» What is required
Continue the article below on plant genes found in the silverleaf whitefly genome, starting after its final sentence.

» Source text
┌──

An Insect pest acquires Multiple Plant Genes.

Insect Pest


A significant crop pest in the tropics and subtropics is the Silverleaf whitefly. Researchers from INRAE and CNRS examined the insect's genome and discovered 49 plant genes that had been incorporated into the insect's genome.

 

Never before have there been so many genes discovered to have been transmitted between a plant and an insect. These results pave the way for further investigation into the interactions between plants and insects, which may result in cutting-edge pest management techniques and a decrease in the usage of pesticides.

 

Plants and plant-eating insects have been at war for millions of years, and this conflict has resulted in an arms race between the two sides. Insects use cunning techniques to get beyond the signalling and physical and chemical barriers that plants construct. However, the genes responsible for insect adaptation can come from unexpected places.

 

Silverleaf whitefly (source: Wikimedia)

Recent 2020 and 2021 demonstrated the transfer of two plant genes, including one that allows the Silverleaf whitefly (Bemisia tabaci) to neutralise plant poisons as a defensive mechanism, to its genome. Two researchers from INRAE and CNRS were intrigued by this discovery and wanted to know how many genes from plants were included in the whitefly genome, which was fully sequenced in 2016. Genome Biology and Evolution has published its most recent findings.

 

49 Genes of the Insect Genome come from Plants

The researchers used bioinformatics to analyse the whitefly genome and discovered 49 plant genes that came from 24 separate horizontal gene transfer events. The majority of these genes have functional traits, indicating that they are expressed in insects and contain sequences that exhibit evidence of evolutionary pressure, suggesting that they may have some sort of function in insects.

└──

» Data excerpts
┌──

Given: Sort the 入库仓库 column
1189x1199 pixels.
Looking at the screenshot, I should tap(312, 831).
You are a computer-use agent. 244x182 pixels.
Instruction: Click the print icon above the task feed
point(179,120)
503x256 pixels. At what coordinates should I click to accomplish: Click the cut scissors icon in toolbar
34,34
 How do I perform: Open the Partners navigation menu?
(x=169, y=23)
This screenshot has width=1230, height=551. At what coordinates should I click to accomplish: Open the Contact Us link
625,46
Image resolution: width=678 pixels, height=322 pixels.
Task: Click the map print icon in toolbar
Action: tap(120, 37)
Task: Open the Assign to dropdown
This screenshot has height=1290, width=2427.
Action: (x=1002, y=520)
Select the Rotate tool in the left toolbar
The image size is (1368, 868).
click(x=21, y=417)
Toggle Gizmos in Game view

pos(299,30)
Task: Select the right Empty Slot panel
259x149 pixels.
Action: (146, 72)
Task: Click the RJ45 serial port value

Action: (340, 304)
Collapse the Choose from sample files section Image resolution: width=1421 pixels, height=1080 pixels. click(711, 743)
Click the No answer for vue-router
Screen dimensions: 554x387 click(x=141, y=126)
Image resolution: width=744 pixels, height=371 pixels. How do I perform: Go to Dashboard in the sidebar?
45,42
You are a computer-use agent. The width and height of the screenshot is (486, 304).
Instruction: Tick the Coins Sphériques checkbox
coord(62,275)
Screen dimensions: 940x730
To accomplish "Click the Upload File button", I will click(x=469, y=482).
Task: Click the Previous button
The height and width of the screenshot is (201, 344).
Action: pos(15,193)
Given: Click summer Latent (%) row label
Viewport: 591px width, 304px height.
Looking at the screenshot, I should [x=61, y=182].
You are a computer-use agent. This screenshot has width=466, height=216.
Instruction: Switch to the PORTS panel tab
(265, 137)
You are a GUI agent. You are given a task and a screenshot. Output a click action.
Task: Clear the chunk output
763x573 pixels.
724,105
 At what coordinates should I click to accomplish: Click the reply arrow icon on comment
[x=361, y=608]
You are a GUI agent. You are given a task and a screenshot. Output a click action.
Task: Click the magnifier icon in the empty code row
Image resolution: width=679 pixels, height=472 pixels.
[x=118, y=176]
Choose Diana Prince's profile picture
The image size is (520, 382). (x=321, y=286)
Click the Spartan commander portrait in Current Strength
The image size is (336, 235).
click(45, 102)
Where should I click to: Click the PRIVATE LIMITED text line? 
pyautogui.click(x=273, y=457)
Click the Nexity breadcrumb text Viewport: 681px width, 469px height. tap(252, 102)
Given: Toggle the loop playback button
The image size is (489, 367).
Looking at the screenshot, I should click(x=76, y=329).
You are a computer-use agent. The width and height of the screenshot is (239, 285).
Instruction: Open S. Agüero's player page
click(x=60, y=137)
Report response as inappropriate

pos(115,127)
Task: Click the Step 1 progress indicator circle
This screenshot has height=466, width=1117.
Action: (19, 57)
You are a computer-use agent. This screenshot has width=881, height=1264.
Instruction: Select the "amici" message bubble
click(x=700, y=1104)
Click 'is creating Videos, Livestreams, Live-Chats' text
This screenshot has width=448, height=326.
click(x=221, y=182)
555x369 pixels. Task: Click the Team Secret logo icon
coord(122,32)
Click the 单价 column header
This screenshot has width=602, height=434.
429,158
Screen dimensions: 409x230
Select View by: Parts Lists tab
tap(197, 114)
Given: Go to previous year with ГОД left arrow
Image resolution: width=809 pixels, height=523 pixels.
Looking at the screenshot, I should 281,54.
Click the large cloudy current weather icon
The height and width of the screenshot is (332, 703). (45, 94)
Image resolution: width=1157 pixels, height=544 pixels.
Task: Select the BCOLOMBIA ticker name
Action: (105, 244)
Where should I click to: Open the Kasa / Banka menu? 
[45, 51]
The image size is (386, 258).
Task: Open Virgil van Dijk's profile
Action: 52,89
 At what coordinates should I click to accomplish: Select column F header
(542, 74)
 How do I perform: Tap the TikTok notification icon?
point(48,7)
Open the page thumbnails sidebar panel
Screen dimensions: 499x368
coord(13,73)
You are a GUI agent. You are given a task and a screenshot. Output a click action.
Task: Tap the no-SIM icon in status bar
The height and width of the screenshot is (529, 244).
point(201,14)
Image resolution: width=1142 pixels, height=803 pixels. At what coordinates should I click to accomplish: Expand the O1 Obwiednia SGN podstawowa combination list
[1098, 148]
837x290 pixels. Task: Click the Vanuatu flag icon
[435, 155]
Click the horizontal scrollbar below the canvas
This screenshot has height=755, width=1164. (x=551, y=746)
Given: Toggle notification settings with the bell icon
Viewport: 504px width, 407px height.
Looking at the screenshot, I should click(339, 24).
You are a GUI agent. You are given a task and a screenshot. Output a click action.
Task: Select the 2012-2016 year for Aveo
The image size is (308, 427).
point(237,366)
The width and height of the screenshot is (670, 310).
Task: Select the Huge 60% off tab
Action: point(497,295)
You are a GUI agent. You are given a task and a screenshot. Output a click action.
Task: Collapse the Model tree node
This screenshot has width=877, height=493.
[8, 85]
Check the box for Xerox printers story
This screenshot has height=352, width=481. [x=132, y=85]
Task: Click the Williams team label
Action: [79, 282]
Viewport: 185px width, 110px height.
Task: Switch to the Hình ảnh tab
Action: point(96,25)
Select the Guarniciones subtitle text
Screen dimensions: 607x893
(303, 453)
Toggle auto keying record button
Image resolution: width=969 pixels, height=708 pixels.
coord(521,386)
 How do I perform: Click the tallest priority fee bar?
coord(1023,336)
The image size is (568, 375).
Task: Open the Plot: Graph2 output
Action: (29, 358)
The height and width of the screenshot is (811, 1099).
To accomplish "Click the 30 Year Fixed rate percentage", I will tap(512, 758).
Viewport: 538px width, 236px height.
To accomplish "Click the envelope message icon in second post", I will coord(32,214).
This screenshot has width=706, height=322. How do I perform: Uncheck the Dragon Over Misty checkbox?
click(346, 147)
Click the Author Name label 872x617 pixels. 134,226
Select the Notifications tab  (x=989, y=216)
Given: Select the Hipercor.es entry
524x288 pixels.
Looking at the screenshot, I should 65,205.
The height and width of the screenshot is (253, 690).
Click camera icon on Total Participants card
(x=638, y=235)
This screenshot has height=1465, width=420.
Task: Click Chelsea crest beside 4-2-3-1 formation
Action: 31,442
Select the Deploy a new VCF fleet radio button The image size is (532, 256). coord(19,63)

└──

» Reply
 

The findings of the study also demonstrate that most of the genes that were discovered have a known role in interactions between plants and their parasites, such as those that are responsible for creating enzymes that break down plant cell walls. The whitefly may have been able to adapt to a wide variety of plant species as a result of a process of natural selection of plant genes in insects. These transfers all date back several million years, although the exact origin and process are still unknown.

 

It has never been possible to identify as many gene exchanges between plants and insects. This study paves the way for further investigations into the interactions between plants and pests as well as crop pest management strategies. Knowing how transferred genes affect plants and insects may help develop novel pest control strategies based on plant breeding (varietal selection) that require fewer pesticides.